For a satiric take on the absurdity of war, Whiskey Tango Foxtrot is nowhere near as funny and subversive as it thinks it is. For an action-packed piece, its protagonists are devoid of all real danger real war is happened to hold. For an American propaganda piece to further fuel up the public opinion in regards to occupying countries to take their resources, it succeeds on all levels.
Whiskey Tango Foxtrot’s not so subtle title abbreviation WTF tries to sympathize with both sides of the war spectrum – the aggressor and the victim. Or, to further my point: its absurdity doesn’t coincide with the absurdity of modern warfare - rather it downplays the chaos and destruction caused by war to elicit cheap laughs from the audience.
And the presupposed audience is not supposed to be smart, critical, or residing outside of the USA borders.
Lead actress Tina Fey portrays the usual narrative trope: a single woman journalist whose naivety puts her in dangerous settings from which there is no way out. Miraculously, her clumsiness is what ultimately saves her, thus the absurdity of it all.
However, as she learns her way through the Afghan camp, she grows tougher and transforms into an adrenaline junkie always craving for more action. Never mind the dangers her crew suffers due to her inexperience: Tina Fey is here to stay.

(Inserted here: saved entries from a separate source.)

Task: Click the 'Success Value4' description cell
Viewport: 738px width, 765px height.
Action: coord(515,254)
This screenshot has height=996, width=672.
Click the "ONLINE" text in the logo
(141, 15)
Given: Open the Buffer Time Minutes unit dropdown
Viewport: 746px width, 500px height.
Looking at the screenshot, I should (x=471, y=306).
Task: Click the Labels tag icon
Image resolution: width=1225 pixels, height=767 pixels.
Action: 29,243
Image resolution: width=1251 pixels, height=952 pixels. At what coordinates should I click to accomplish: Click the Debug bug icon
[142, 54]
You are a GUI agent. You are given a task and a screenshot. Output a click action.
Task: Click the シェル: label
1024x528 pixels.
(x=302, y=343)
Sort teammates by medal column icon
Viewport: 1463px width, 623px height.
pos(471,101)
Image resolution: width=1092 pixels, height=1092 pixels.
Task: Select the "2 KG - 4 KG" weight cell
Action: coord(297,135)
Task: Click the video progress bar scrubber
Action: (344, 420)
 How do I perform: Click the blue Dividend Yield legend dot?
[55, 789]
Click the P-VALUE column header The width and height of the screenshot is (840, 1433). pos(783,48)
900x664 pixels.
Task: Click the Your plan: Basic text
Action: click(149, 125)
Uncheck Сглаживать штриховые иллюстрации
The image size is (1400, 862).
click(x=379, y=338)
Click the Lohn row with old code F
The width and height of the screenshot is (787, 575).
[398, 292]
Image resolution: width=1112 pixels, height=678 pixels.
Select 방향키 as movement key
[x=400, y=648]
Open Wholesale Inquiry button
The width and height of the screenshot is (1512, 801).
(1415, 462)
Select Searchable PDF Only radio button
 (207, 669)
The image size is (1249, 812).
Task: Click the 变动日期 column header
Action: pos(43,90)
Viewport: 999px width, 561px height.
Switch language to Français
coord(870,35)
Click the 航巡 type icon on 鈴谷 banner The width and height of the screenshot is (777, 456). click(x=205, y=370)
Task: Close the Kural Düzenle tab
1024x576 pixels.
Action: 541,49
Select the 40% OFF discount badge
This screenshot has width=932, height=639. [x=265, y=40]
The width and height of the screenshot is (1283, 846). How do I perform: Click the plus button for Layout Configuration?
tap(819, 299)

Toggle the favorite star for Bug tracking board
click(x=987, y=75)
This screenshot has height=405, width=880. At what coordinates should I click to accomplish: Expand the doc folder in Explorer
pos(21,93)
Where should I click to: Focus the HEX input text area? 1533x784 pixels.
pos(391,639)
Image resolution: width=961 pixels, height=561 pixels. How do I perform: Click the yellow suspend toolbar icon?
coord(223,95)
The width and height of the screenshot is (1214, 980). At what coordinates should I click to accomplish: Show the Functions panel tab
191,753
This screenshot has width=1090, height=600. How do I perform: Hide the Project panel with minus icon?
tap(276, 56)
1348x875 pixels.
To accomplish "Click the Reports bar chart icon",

Then, we’re witnessing a glorification of promiscuity that’s taking place in the ‘Kabubble’ camp, where excessive drinking, partying and the occasional snuffle under bed sheets is seen as not god, but rather morally neutral. In continuation, Tina’s told that her feminine charms are multiplied in the war area as opposed to what she may looked like back home.
Then, your typical Hollywood story unravels: girl falls in love (her love interest is played by Martin Freeman), embarks on a journey, saves the day despite all odds and defeats the evil Afghan overlord once and for all.
Look: war is not a movie niche. It never was, it never can be. War is only funny in the grand scheme of things, the epistemological conundrum that engulfs the world and every living being residing in it: does anything have a point? In that regard, you could argue that its sole meaningless is entertaining to think about, but Whiskey Tango Foxtrot steers clear of such deeper discussions by throwing in slapstick hilariousness that’s light years away from the quality of, say, Four Lions’ subtle take on modern-day terrorism.
It’s not smart black comedy, it certainly doesn’t have an overall serious message to go along with all that silliness, but it probably confirms a deep-rooted maxim: “war, war can (occasionally) change.”